Matrix of investigated speech modes.
All 76 participants were audio-recorded reading aloud these four texts representing different speech modes. Recordings took place in a quiet, controlled environment to establish consistency in the collected data, ensuring that external factors such as noise did not influence the quality of audio files. To mitigate reading fatigue and increased familiarity with the texts, the reading order was counterbalanced and randomised across the participants. That is, the participants did not read the texts in a fixed sequence but received the texts in a randomised order to reduce any effects that could have influenced their pitch. To this end, a digital audio recording device (Zoom H4n) was utilised to save files in lossless 96 kHz. WAV format with 24-bit quantisation. The files were directly saved to the first researcher’s computer and organised according to participant number and gender (e.g., P1_female.wav). These audio files were later imported into the Praat software (Boersma, 2001) for further phonetic analysis.
Data Analysis
Data analysis comprised two consecutive steps. First, the audio recordings were analysed in terms of their pitch properties using Praat software, which allows for the digitisation and measurement of complex acoustic features such as speakers’ F0 levels. This procedure included a series of precise measurements of the following metrics for each participant: (a) minimum (i.e., lowest F0 value) and maximum pitch levels (i.e., highest F0 value), (b) mean pitch level (i.e., average F0 value across a speech stream), and (c) pitch range (difference between the highest and lowest F0 values in a speech stream). The operationalisation of pitch level and pitch range based on F0 values follows established practice in bilingual prosody research (e.g., Busà & Urbani, 2011; Mennen et al., 2010; Ordin & Mennen, 2017; Passoni et al., 2022; Zimmerer et al., 2014). Values for each of these metrics were calculated and compiled individually for each of the four speech modes in Hz units. In particular, these measurements were conducted at the level of intonational phrases, identified manually in each recording to allow for a more linguistically robust analysis. The settings used for male and female speakers’ pitch floor and ceiling were 60–250 Hz and 120–440 Hz, respectively. These values were slightly different from Praat’s default settings and were based on a preliminary analysis of the dataset to provide an accurate representation of F0 variation (Boersma, 2001). Furthermore, the researchers visually inspected each pitch track to eliminate artefacts that might distort F0 values. These included methods such as pitch level adjustments, detecting tracking errors as well as creaky voice segments, which were excluded from analysis. This visual inspection through waveform and spectrogram helped validate the integrity of pitch measurements.

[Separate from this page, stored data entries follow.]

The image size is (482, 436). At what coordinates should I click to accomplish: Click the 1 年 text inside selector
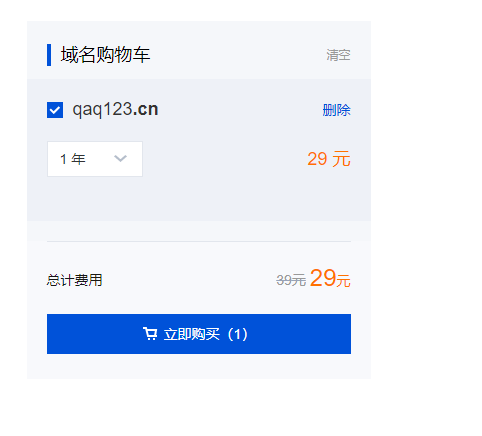[73, 159]
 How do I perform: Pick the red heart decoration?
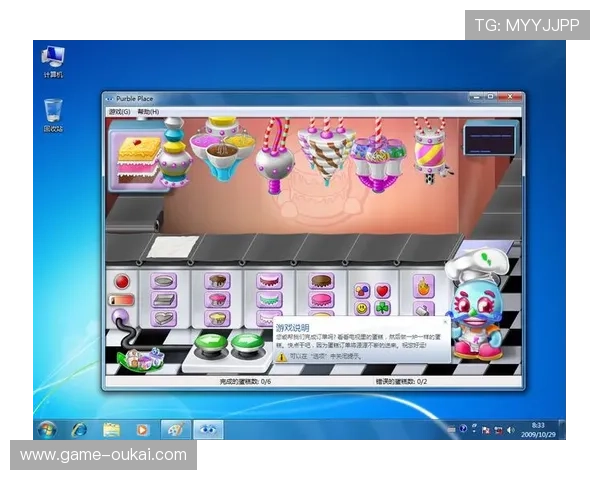382,291
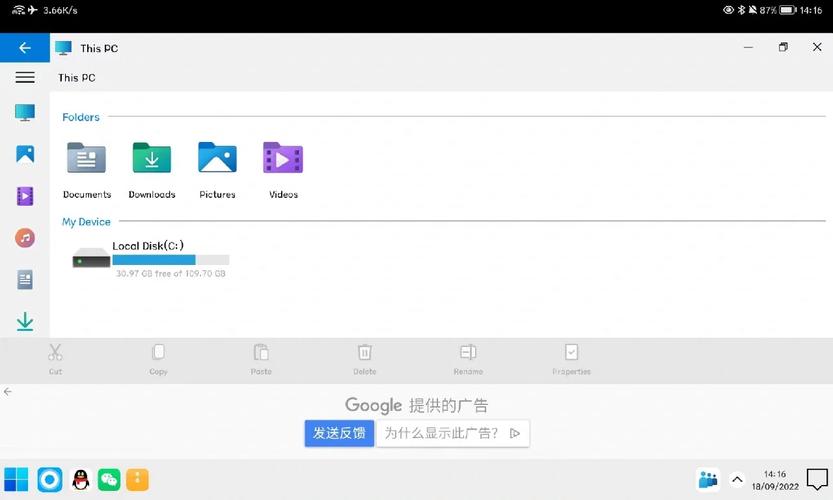Select the Documents icon in the sidebar
Viewport: 833px width, 500px height.
click(x=25, y=279)
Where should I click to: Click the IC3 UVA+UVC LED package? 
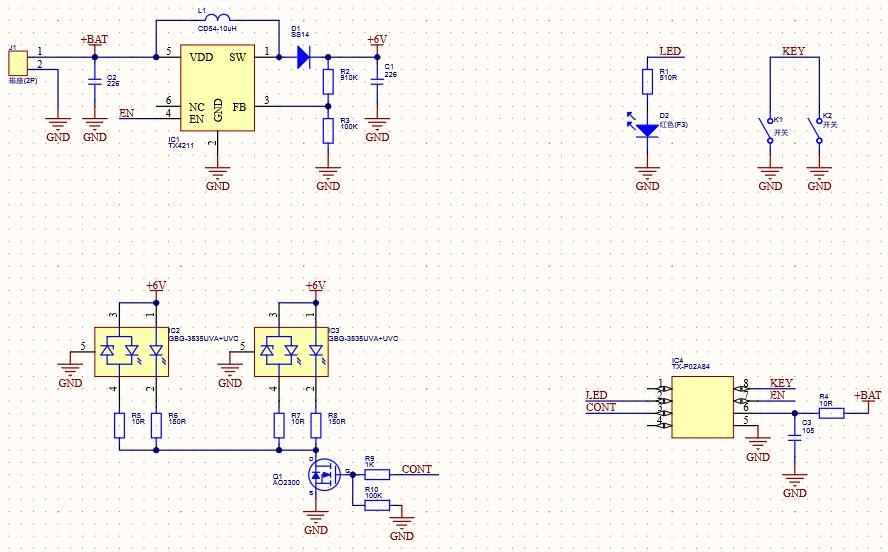[292, 352]
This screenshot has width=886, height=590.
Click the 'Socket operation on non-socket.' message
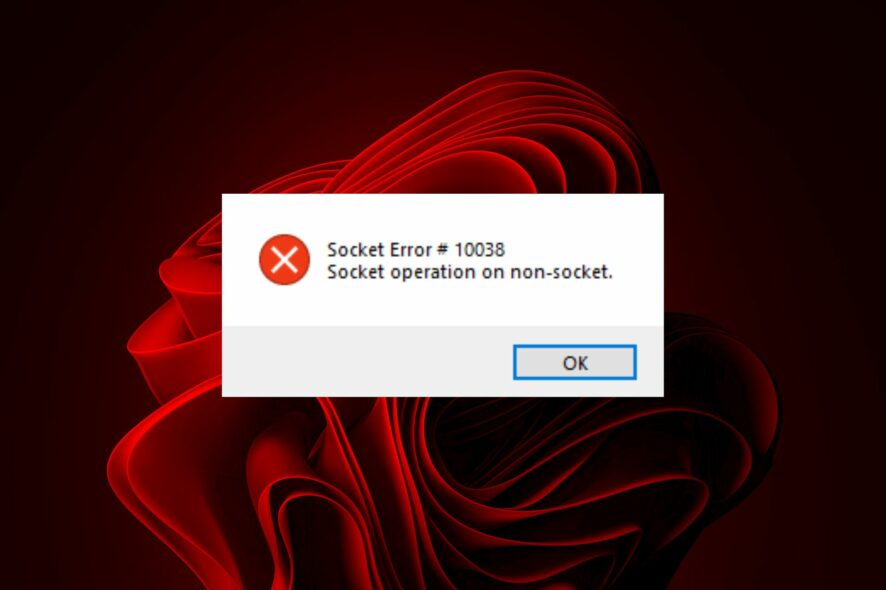[x=470, y=272]
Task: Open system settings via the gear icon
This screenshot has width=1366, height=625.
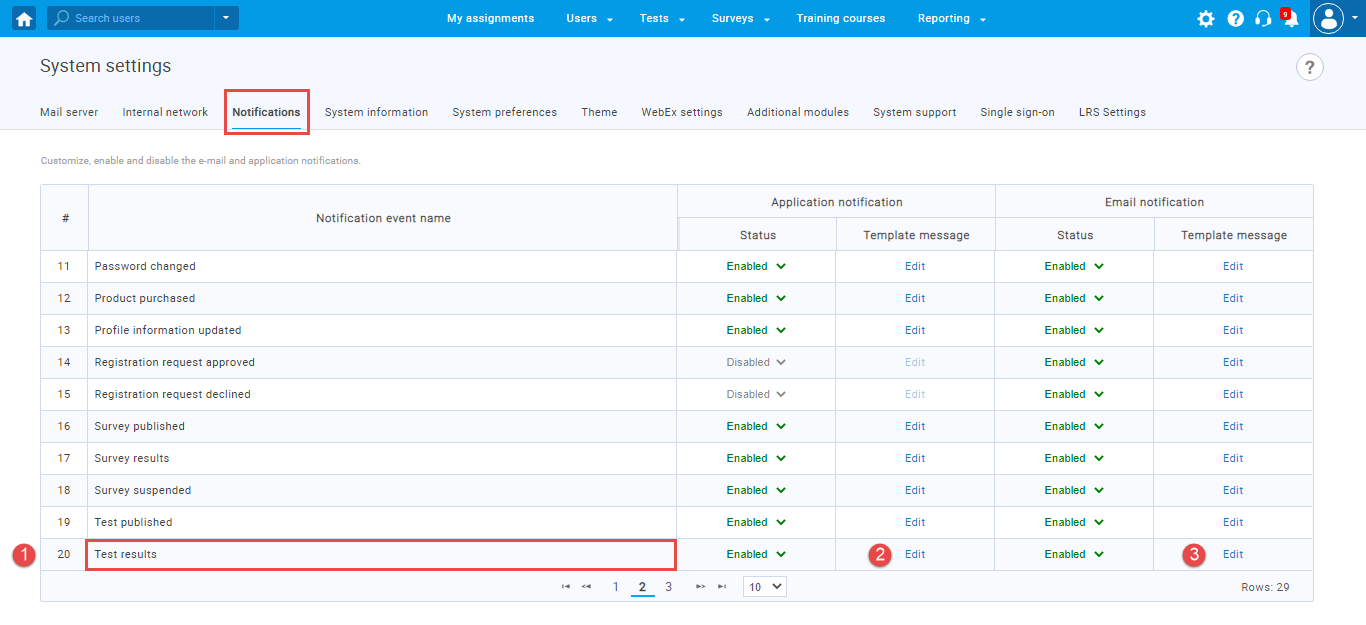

Second, the dataset was imported into JASP (version 0.19), an open-source statistical software package widely used for statistical analysis, to conduct within-subject comparisons of pitch patterns across four speech modes. Repeated measures analyses of variance (ANOVAs) were first conducted as omnibus tests to determine whether speech mode had a statistically significant overall effect on pitch level and pitch range. Subsequently, post hoc tests were performed with Bonferroni and Holm corrections to identify specific pairwise differences between the speech modes, including comparisons across both monolingual and mixed language conditions. In addition, a set of a priori paired samples t-tests was conducted as planned comparisons targeting theoretically motivated contrasts within the same speech mode categories. Specifically, one planned comparison examined differences between the two monolingual speech modes (L2-only: fully in English vs. L1-only: fully in Turkish), and a second planned comparison examined differences between the two mixed language speech modes (L2-L1 mix: mostly in English with some Turkish vs. L1-L2 mix: mostly in Turkish with some English). These within-category comparisons were intentionally included to test central theoretical assumptions concerning cross-linguistic pitch modulation under comparable speech mode conditions, serving as a robustness check alongside previously noted conservative post hoc procedures. Due to well-established physiological differences in pitch patterns between female and male speakers (Roach, 2009), the groups were divided according to gender for all the related statistical tests.
Results
Descriptive Statistics for Measured Fundamental Frequency (F0)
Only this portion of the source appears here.